**EXERCISE AIM:**
Output the material starting with the line with "Task: Confirm selection" and going on through the line with "Action: 82,79" as a two-column CSV with the headers instruction and click. Give one row per entry, each value in its own quoted field with any line breaks turned into spaces, and leave the pictures out.

**GIVEN DATA:**
◆ ◆ ◆ ◆

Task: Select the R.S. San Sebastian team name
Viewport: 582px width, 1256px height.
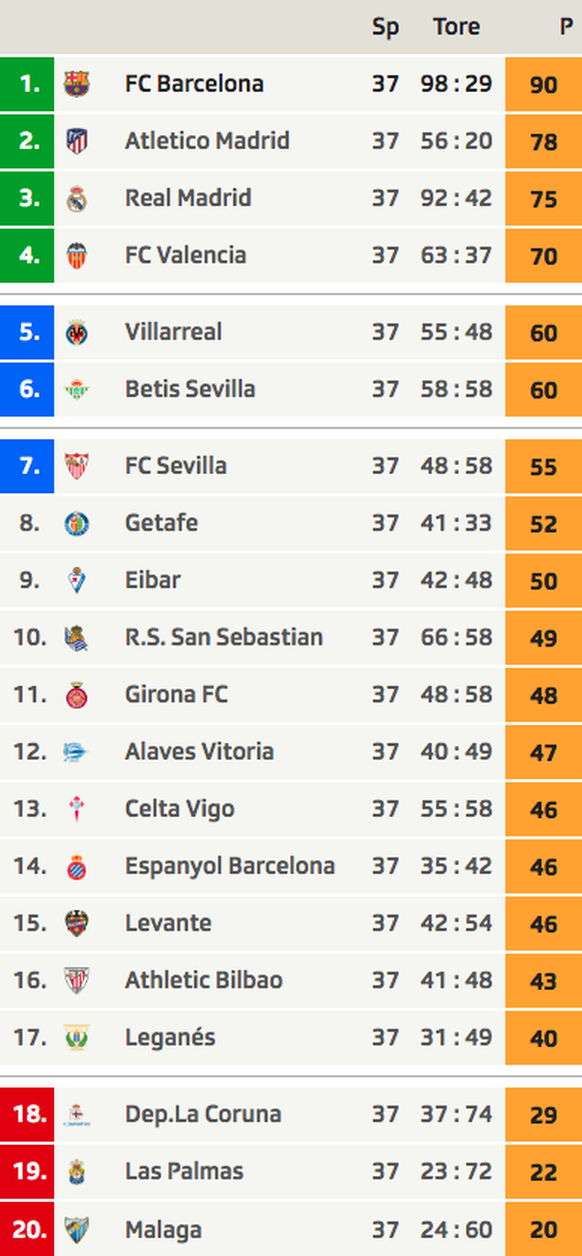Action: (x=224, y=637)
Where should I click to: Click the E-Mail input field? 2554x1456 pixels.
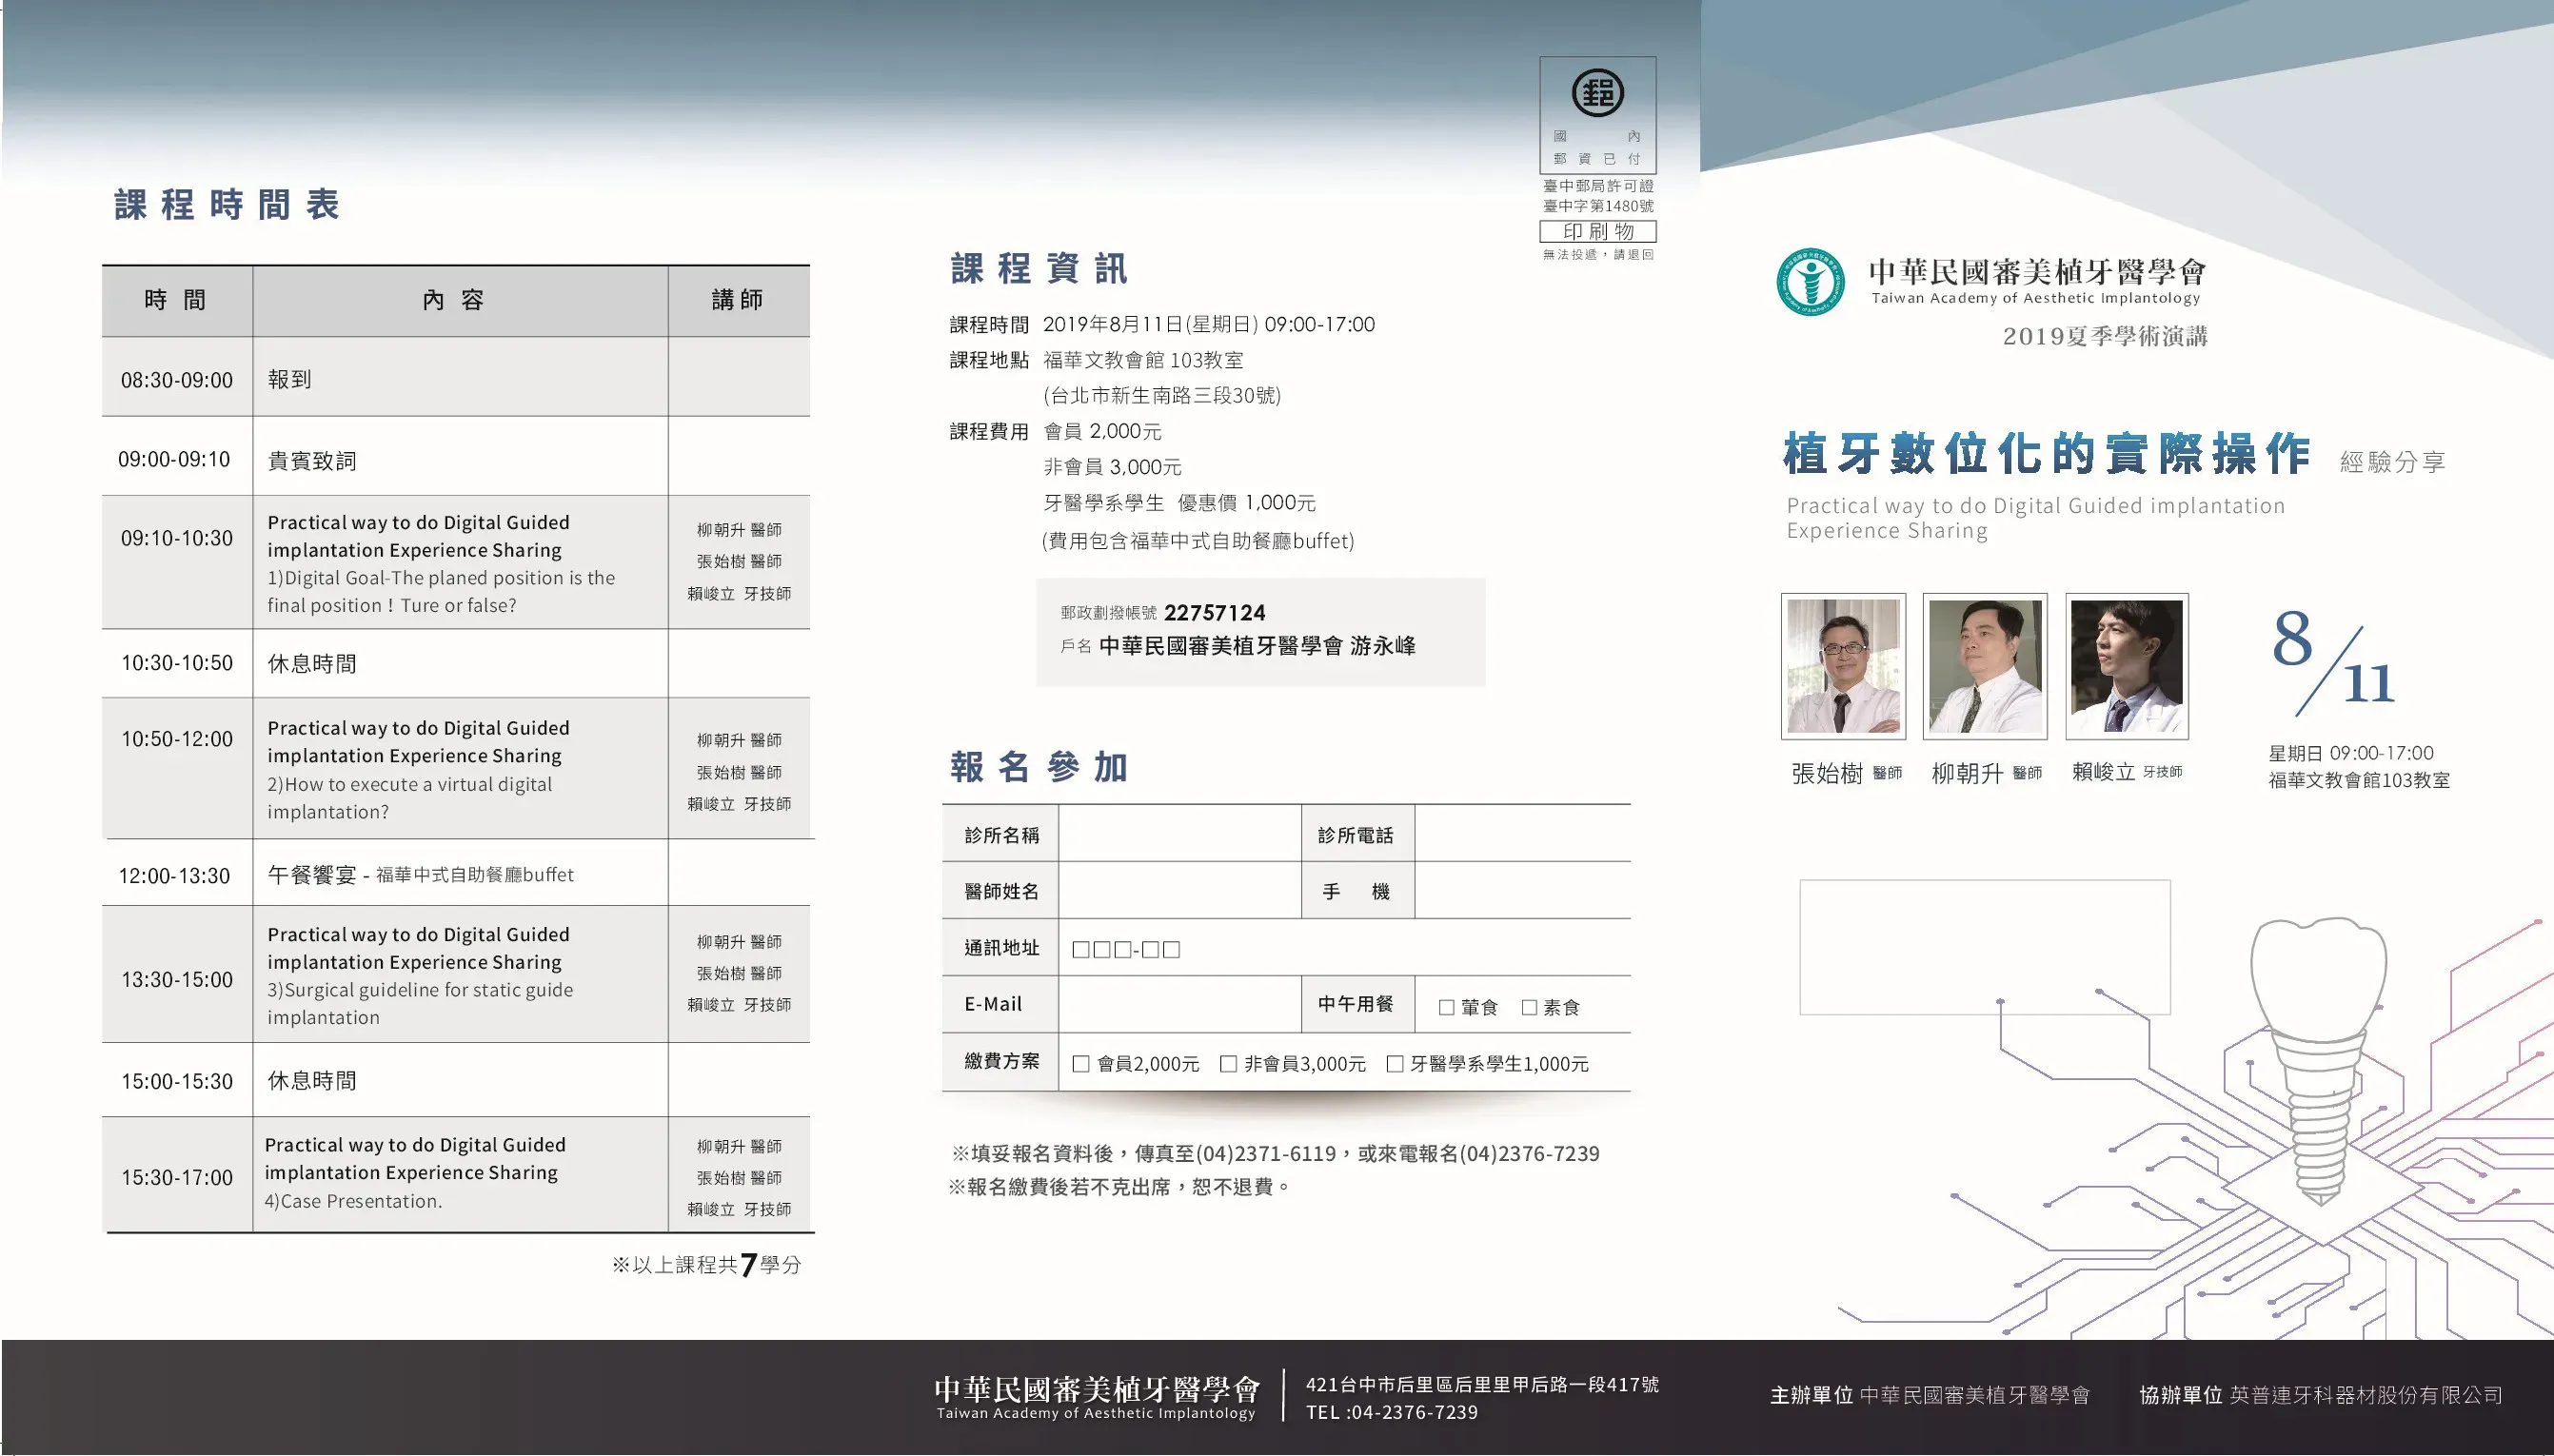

◆ ◆ ◆ ◆

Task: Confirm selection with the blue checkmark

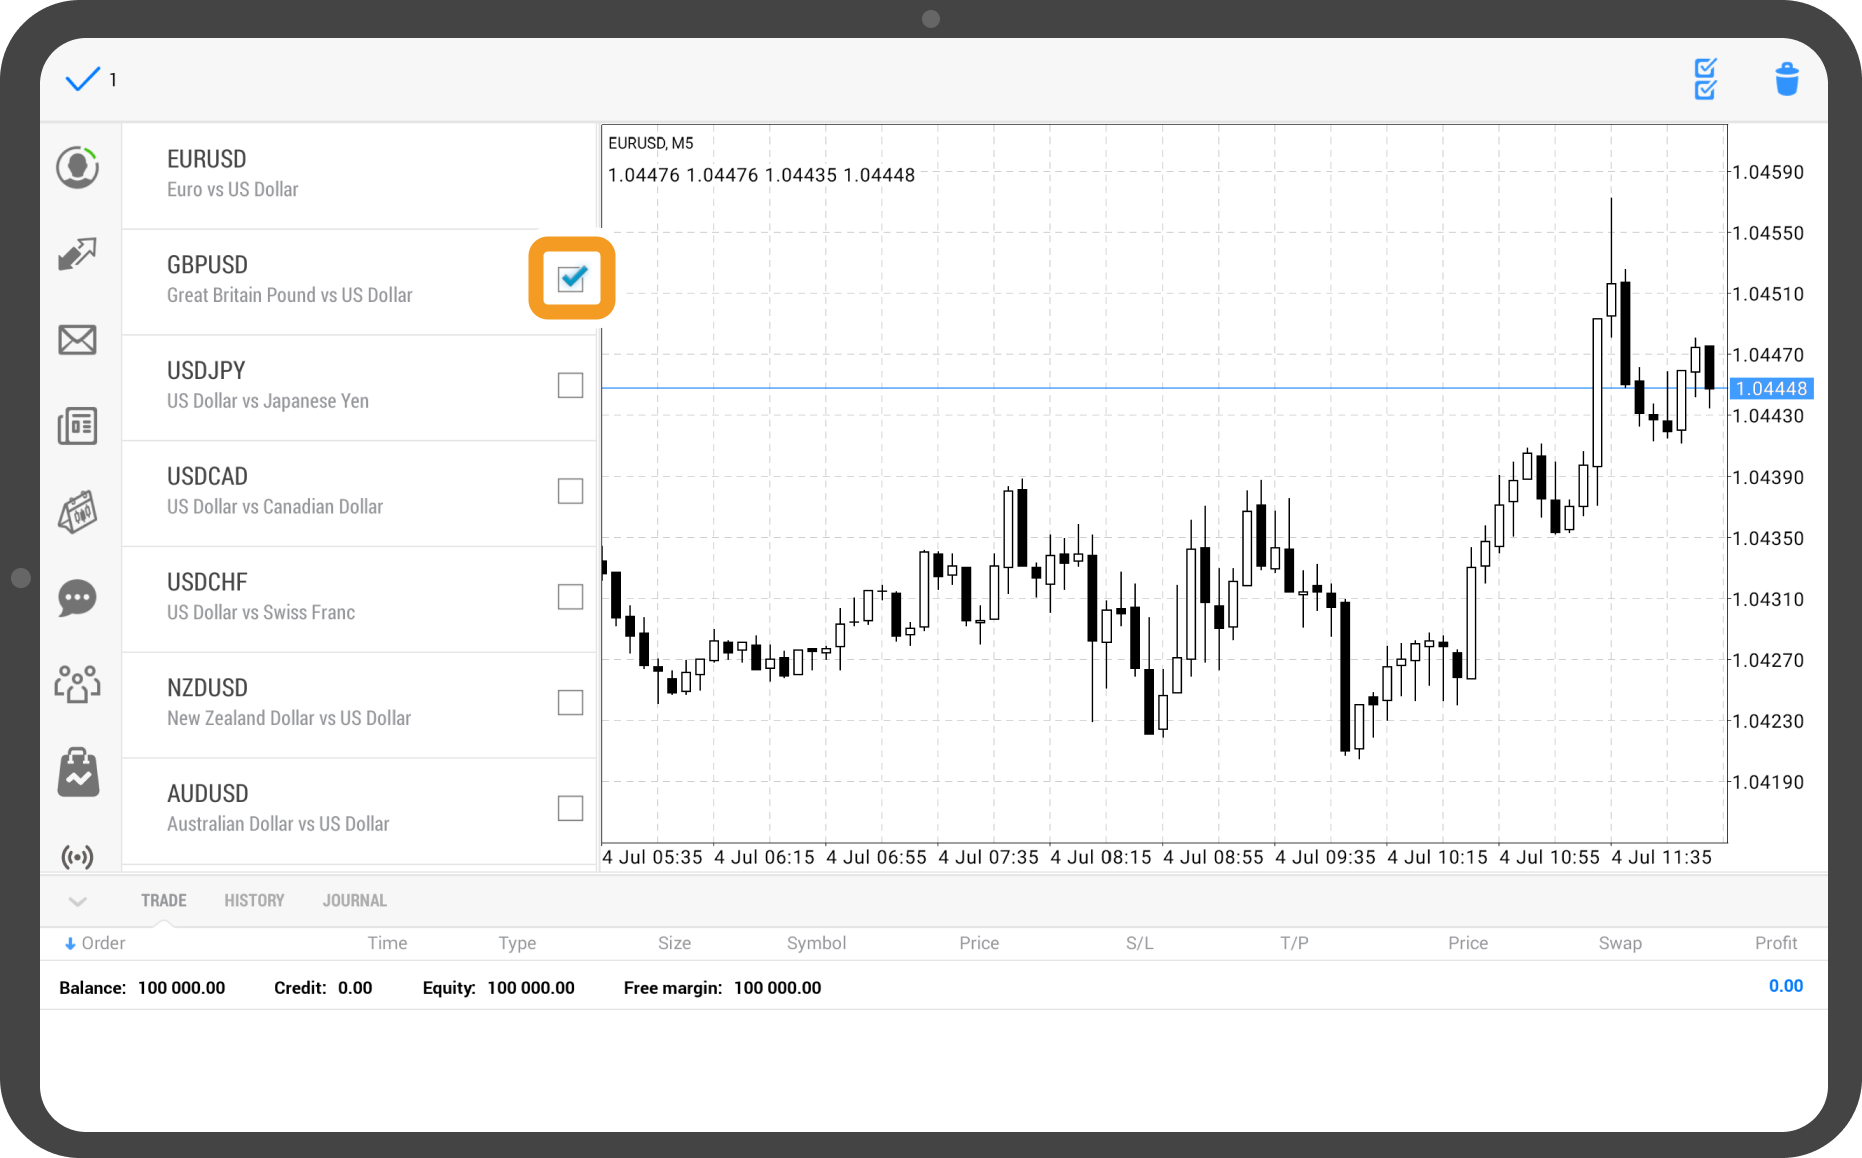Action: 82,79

◆ ◆ ◆ ◆

**ANSWER TO THE TASK:**
instruction,click
"Task: Confirm selection with the blue checkmark","Action: 82,79"